REQUIRED WORK: Find the line containing "This screenshot has height=819, width=1456." in the listing below; reproduce it and every line after, exactly. Skip pictures.

--- DATASET RECORDS Enclosed Below ---

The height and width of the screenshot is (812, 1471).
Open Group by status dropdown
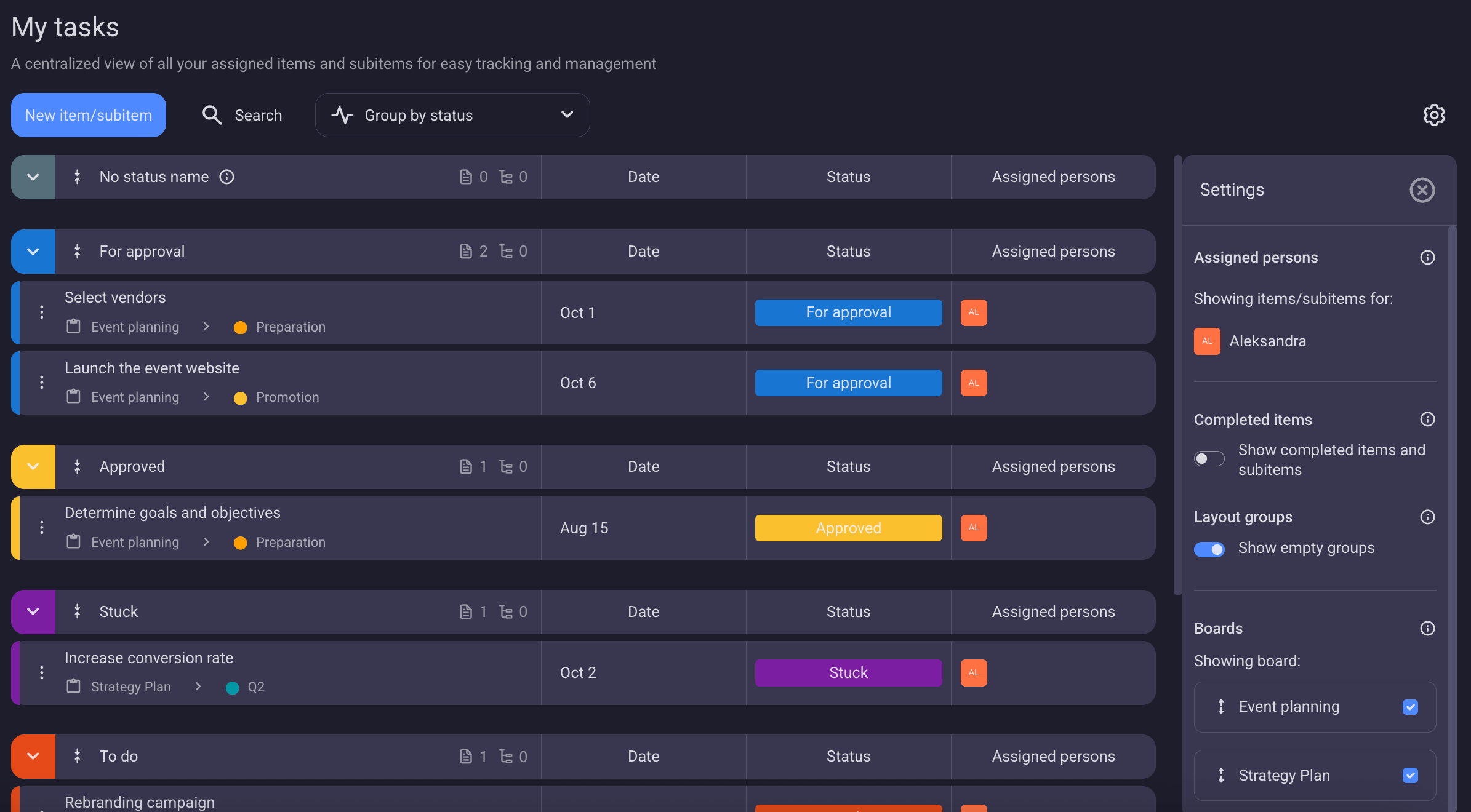pos(452,115)
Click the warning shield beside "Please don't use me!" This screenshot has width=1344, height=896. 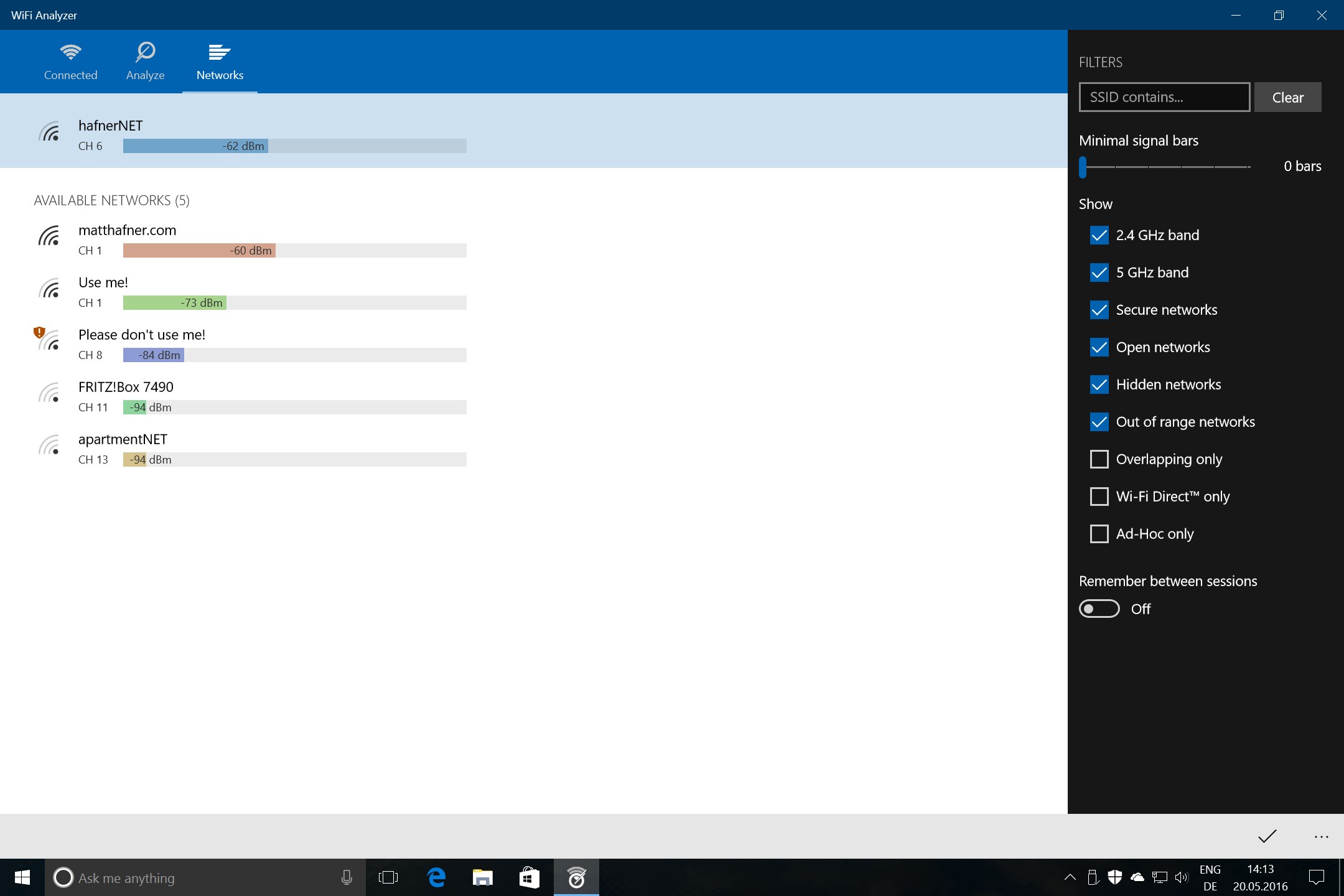click(x=40, y=334)
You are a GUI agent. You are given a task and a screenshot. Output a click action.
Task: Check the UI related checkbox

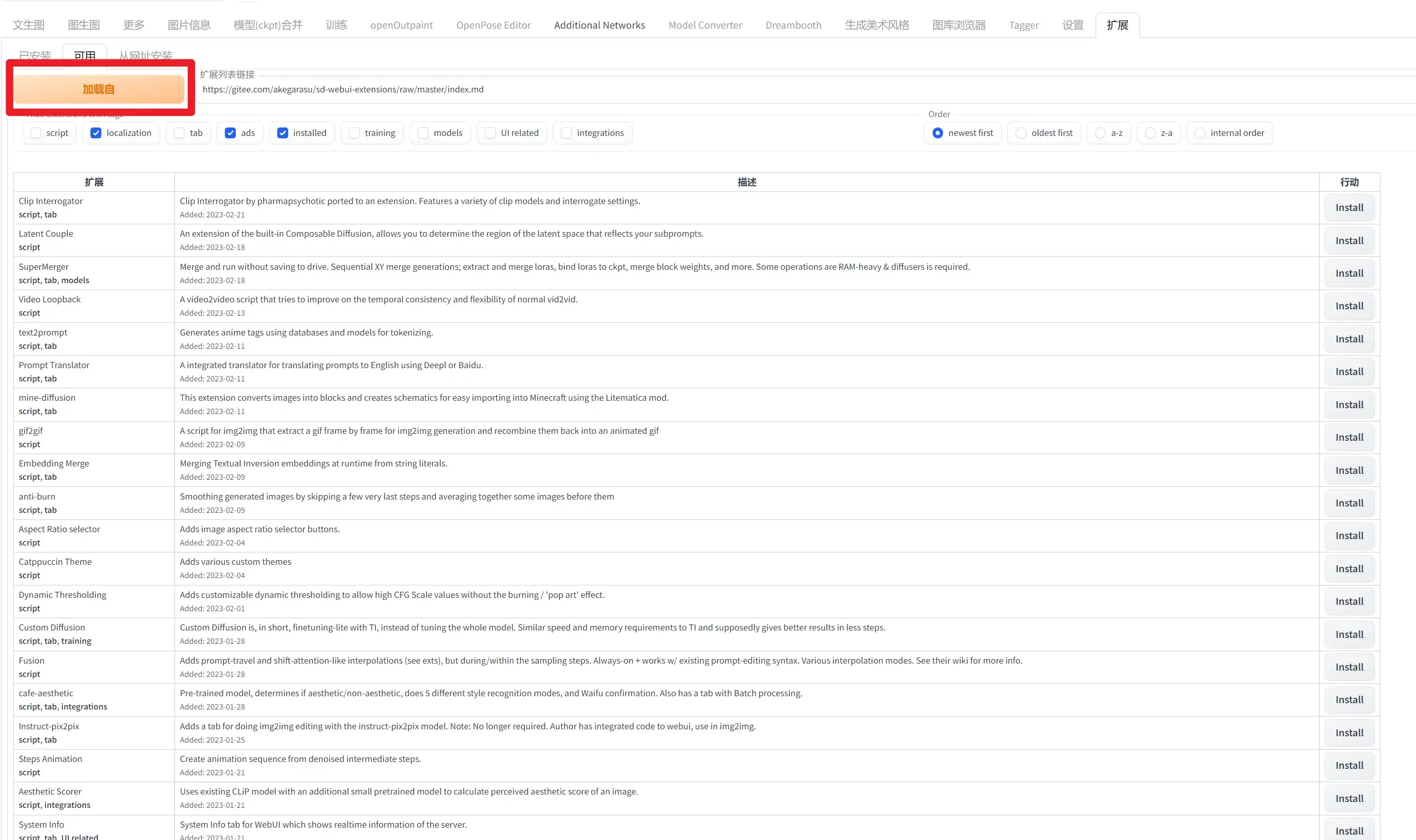point(490,133)
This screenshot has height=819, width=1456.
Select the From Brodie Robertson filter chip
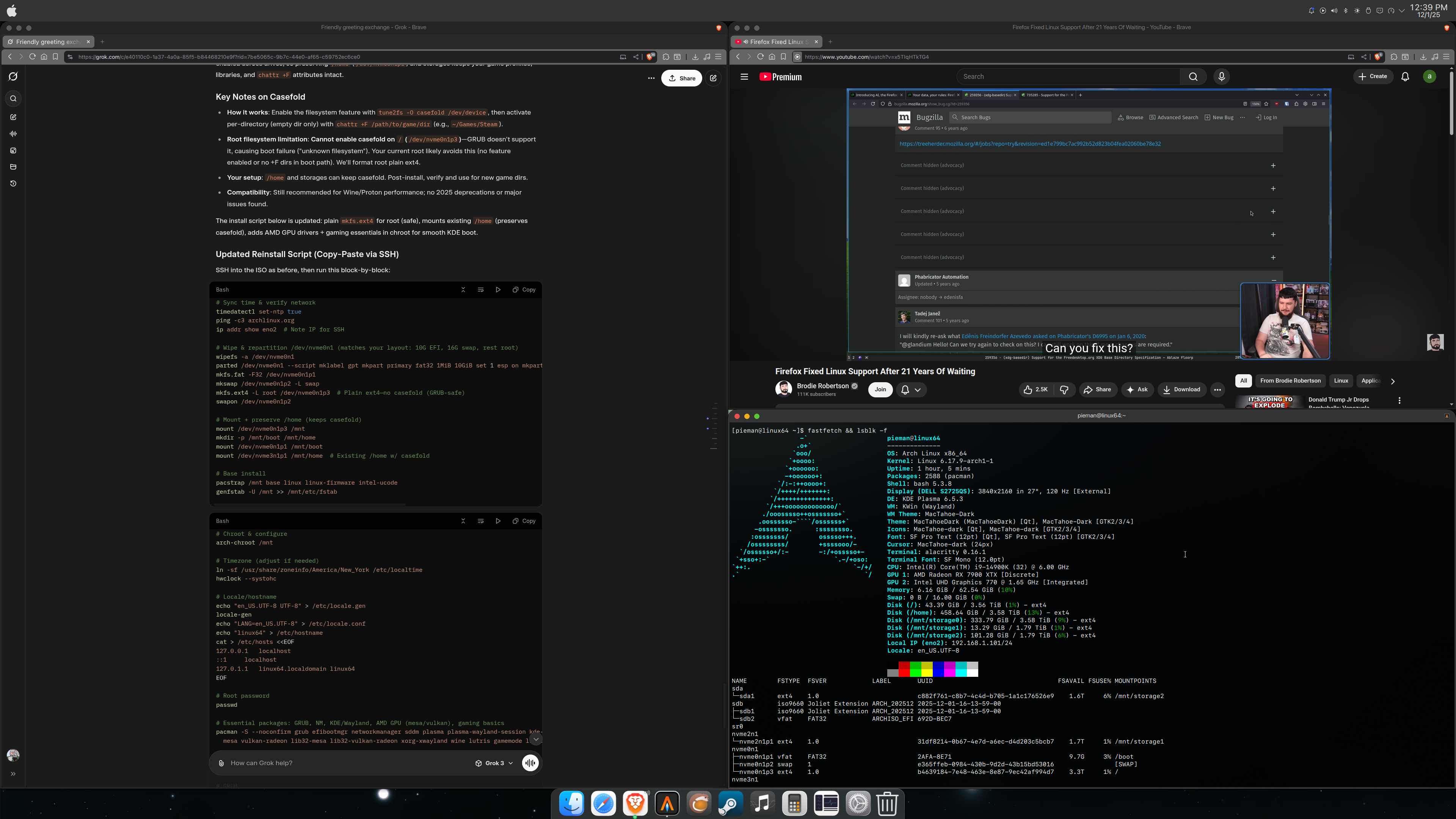1290,381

--- End of Enclosed DATASET RECORDS ---

OUTPUT:
This screenshot has height=819, width=1456.
Select the From Brodie Robertson filter chip
1290,381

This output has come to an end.